◆ **WHAT TO PRODUCE**: Reproduce exactly, with no other output, every line of the data below from the line containing "Click the product icon in the Marketplace row" to the end, inclusive.

◆ **SUPPLIED DATA**:
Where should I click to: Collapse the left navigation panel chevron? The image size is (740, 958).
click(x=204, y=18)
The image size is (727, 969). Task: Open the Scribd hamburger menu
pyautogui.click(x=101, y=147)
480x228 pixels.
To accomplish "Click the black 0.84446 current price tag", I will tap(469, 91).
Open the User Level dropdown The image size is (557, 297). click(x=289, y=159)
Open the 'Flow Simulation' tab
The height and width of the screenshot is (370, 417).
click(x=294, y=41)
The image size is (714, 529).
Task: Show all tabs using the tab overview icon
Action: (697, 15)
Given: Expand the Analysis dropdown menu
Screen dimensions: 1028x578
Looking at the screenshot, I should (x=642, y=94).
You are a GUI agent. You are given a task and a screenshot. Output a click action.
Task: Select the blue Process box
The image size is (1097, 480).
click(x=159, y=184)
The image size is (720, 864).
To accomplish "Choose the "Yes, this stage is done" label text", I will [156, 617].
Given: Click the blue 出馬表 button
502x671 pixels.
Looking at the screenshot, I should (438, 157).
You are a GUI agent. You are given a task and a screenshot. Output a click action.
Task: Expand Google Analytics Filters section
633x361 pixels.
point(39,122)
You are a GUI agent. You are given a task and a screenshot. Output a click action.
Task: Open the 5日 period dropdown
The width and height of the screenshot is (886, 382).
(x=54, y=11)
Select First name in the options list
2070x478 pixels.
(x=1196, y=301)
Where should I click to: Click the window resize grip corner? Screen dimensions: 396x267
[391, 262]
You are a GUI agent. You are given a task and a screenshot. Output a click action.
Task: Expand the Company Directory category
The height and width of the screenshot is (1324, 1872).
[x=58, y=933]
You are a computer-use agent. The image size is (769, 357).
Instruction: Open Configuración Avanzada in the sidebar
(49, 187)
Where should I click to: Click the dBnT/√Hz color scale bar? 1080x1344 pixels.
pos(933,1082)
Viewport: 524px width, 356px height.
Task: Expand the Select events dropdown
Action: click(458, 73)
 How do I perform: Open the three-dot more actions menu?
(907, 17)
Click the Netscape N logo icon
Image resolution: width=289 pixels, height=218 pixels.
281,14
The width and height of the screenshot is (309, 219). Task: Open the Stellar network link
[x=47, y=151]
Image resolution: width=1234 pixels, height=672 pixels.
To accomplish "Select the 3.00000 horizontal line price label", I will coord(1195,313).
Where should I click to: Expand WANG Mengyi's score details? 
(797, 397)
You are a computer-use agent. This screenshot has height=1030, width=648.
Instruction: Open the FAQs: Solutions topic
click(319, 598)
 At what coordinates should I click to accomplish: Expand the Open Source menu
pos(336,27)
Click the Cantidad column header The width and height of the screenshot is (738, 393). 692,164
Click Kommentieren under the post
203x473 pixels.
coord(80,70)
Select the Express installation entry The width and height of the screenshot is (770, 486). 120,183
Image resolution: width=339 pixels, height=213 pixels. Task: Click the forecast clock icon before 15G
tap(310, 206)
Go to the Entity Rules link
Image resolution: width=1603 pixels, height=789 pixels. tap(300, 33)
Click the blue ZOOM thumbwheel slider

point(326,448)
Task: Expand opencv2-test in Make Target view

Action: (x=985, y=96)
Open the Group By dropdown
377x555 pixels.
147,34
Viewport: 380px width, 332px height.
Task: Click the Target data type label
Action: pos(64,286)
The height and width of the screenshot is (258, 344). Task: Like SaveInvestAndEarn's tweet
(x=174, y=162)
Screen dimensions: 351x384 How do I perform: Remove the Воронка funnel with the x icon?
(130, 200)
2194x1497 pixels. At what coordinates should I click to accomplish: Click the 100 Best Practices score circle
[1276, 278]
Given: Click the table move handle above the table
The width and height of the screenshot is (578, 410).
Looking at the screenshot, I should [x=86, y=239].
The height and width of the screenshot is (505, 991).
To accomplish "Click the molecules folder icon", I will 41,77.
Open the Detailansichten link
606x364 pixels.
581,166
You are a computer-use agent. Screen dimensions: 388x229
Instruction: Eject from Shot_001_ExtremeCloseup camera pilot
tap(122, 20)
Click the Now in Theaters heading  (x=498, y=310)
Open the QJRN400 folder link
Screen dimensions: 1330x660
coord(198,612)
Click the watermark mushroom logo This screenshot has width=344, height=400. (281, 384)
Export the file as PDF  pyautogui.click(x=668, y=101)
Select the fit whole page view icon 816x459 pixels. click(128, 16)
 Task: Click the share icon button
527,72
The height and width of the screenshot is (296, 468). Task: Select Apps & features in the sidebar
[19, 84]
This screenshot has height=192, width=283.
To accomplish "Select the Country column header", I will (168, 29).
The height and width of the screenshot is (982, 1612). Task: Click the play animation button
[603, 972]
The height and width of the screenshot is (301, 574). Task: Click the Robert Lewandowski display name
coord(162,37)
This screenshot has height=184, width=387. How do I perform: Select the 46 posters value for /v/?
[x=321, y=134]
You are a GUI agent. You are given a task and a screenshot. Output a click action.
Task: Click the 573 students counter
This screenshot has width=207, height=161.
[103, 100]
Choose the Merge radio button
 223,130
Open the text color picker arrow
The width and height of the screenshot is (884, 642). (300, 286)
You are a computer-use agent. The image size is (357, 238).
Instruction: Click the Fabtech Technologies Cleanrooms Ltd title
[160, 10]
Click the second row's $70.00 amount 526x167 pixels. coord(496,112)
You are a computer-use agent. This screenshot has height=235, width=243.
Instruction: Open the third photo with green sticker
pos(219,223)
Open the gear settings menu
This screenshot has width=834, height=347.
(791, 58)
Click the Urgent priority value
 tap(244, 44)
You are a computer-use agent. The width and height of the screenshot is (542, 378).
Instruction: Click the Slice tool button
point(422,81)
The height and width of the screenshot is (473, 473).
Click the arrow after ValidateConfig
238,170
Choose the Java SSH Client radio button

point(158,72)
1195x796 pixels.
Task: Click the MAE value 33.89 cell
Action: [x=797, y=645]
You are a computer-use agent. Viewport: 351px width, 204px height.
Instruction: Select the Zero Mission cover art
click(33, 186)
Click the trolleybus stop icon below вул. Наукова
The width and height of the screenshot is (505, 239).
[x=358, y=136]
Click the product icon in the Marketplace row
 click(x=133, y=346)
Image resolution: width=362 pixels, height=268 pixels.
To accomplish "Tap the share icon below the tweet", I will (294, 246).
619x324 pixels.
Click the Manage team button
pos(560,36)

◆ **RESULT**:
Click the product icon in the Marketplace row
 click(x=133, y=346)
Image resolution: width=362 pixels, height=268 pixels.
To accomplish "Tap the share icon below the tweet", I will (294, 246).
619x324 pixels.
Click the Manage team button
pos(560,36)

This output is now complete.